Two of the girls are exceptionally beautiful. No. Not beautiful. That will come later. They're breathtakingly pretty. One is blonde, and it's clear she's the one they all defer to and want to be. She wears green-rimmed spectacles and a white blouse. Her hand movements are not extravagant. She's not trying to control the table. It simply happens. The other is black-haired. Small. She's the one I'll marry. When she grows up.
They both remind me of my foray into Fournos Bakery in Rosebank yesterday.
I'm waiting inside for Alistair to arrive with his "mine's bigger and better than yours" backgammon set. If there's one item I want most in the world, it's his backgammon set. I'm going to try to get him to change his will and leave the thing to me. Then I'll kill him. Anyway. I'm waiting for him, and I feel the need to juice out a quick sketch. There's a hunchbacked huge guy sitting outside, right against the window, and I have to capture him before he leaves.
So the pen comes out. The ink comes out. The book opens. And the table of four women beside me goes quiet. One of them giggles. I'm aware of having an audience. It doesn't normally happen. Mostly, when I sketch in coffee-shops, people are so predictably self-absorbed that I can sketch away with impunity. It's normally only the waiters who notice.
This time, all of the women notice me, and watch. I've been looking at them too. Two very young women. One intermediate. And a divorced mother with a Wonderbra and the top four buttons undone. With that crinkly, soft, delicious cleavage skin that only fifty-plus women can boast. Hmmm.

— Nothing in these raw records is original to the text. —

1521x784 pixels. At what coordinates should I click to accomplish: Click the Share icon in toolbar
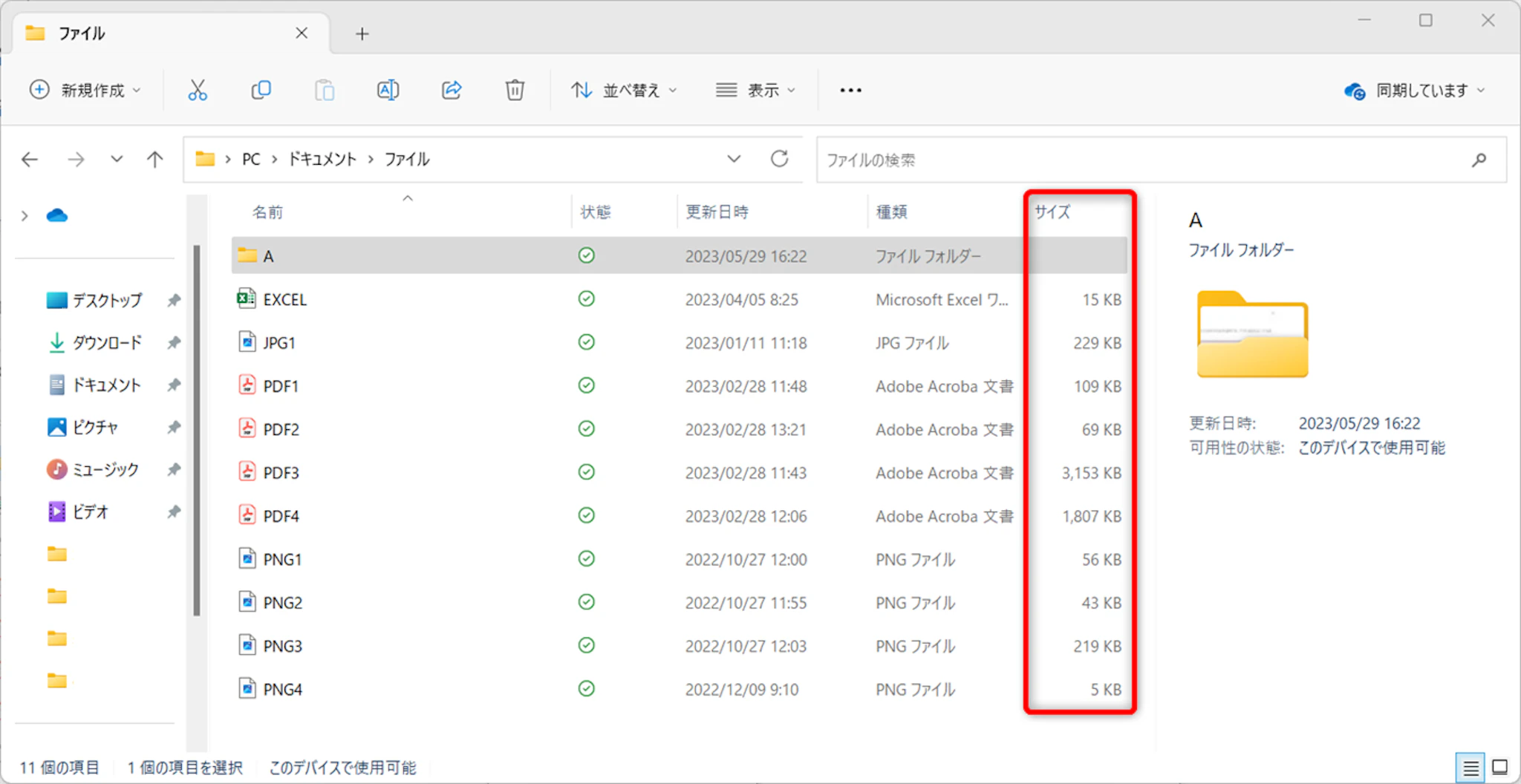452,91
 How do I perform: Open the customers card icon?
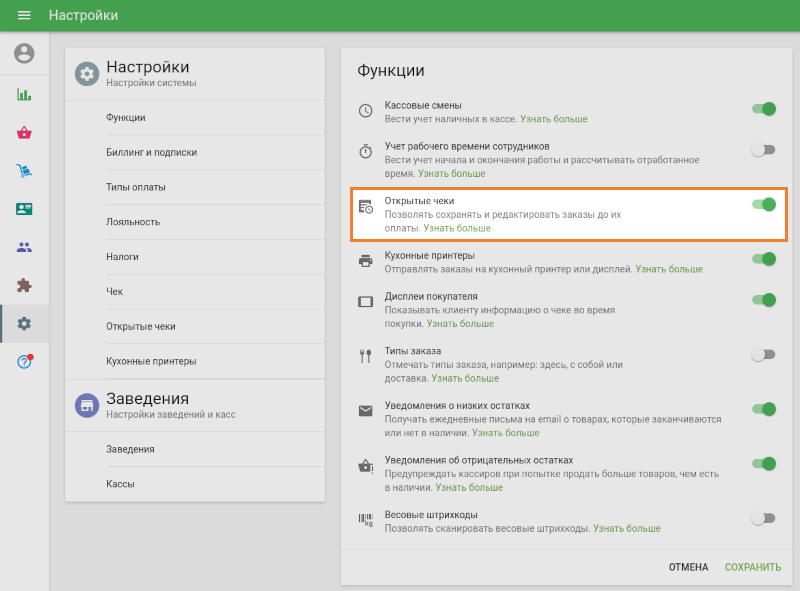pyautogui.click(x=24, y=209)
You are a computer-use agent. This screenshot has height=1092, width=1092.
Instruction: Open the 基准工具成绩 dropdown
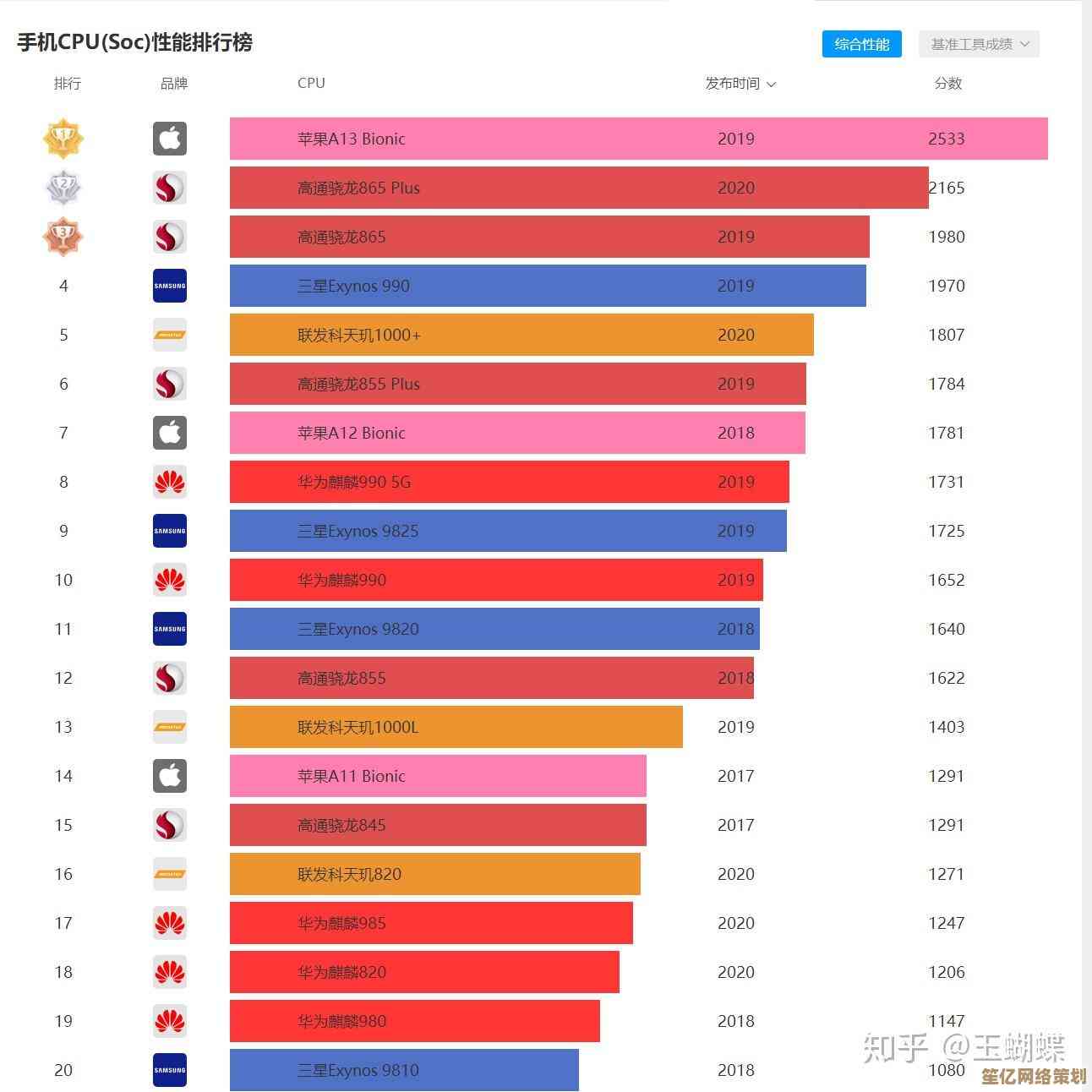979,44
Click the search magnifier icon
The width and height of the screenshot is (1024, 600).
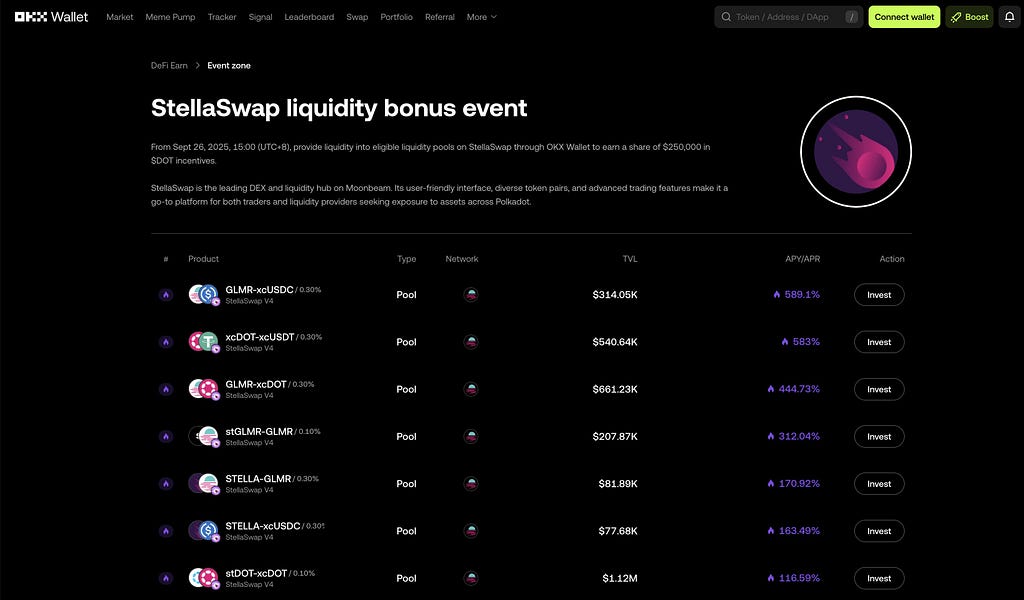click(726, 17)
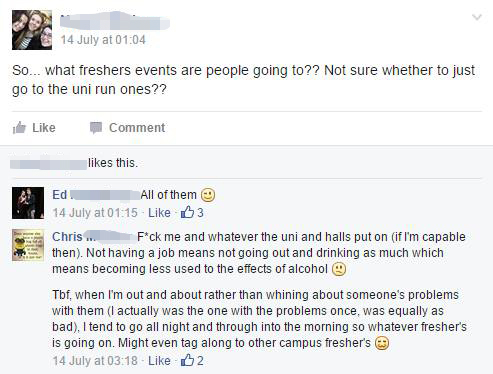Click the thumbs-up count on Chris's comment
The image size is (493, 374).
click(192, 360)
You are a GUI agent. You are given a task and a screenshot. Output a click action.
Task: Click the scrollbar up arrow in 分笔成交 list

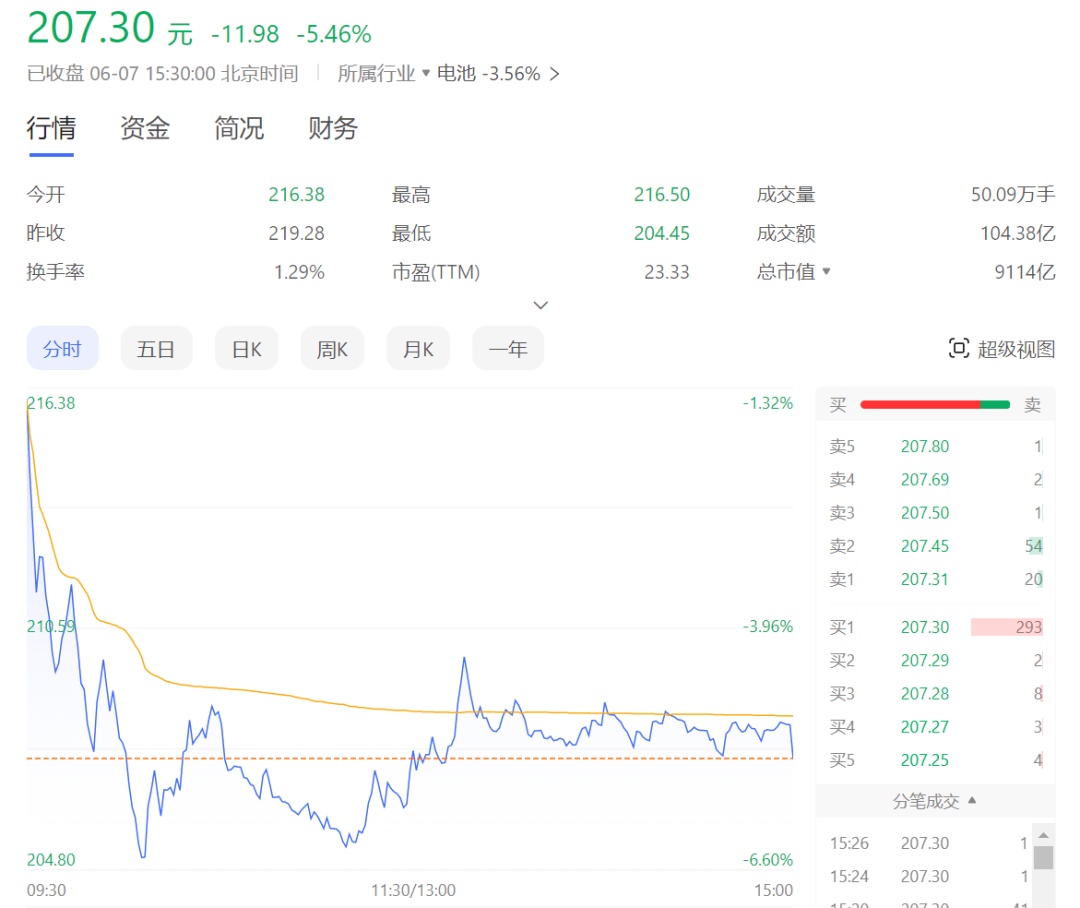pos(1043,835)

While I'm preparing my materials, they pay their bill, stand up, and all four of them stand behind me. I sketch the hunchback. He has the grace not to notice me. Which is a very good thing, since he's well over six foot tall (if he could stand straight), and he's very beefy. And my sketches are never very flattering. Which means I'm in danger of a flattening.
Oohs and aahs from my new entourage. Then three of them leave. And the cleavage queen comes round to the front of my table to chat. Blah blah yack yack. "Yeah, I sketch in coffee shops. No, I'm self taught. Though I did have a friend who's a damn good artist. Blah blah etcetera." And then I say, "Do you make art?"
"Well. Not really. But I do go for art lessons." And before I ask who her teacher is, I know. I know that she goes to Miriam Stern. Miriam and I haven't seen each other for ages. But we knew each other for a good while. And she taught me pretty much everything I needed to know in order to understand art and form my own opinions.
"So who's your teacher?" I ask.
"Miriam Stern," she says.
"I have two of her pieces in my home," I say. Then I introduce myself by extending my hand, saying, "I'm Roy."
"Renee," she says, and puts her soft hand in mine. I want to keep holding her. I want to take her home. I want her to have sex with me in her divorce-settlement Mercedes. I want her to remind me how gorgeous older women are. But I let her go. Even though the look in her eye says she's trying to figure out a way to get me into her Mercedes.
"Bye," she says.
"Bye," I say. And I stare at her rolling hips. In blue jeans. And I think of Miriam.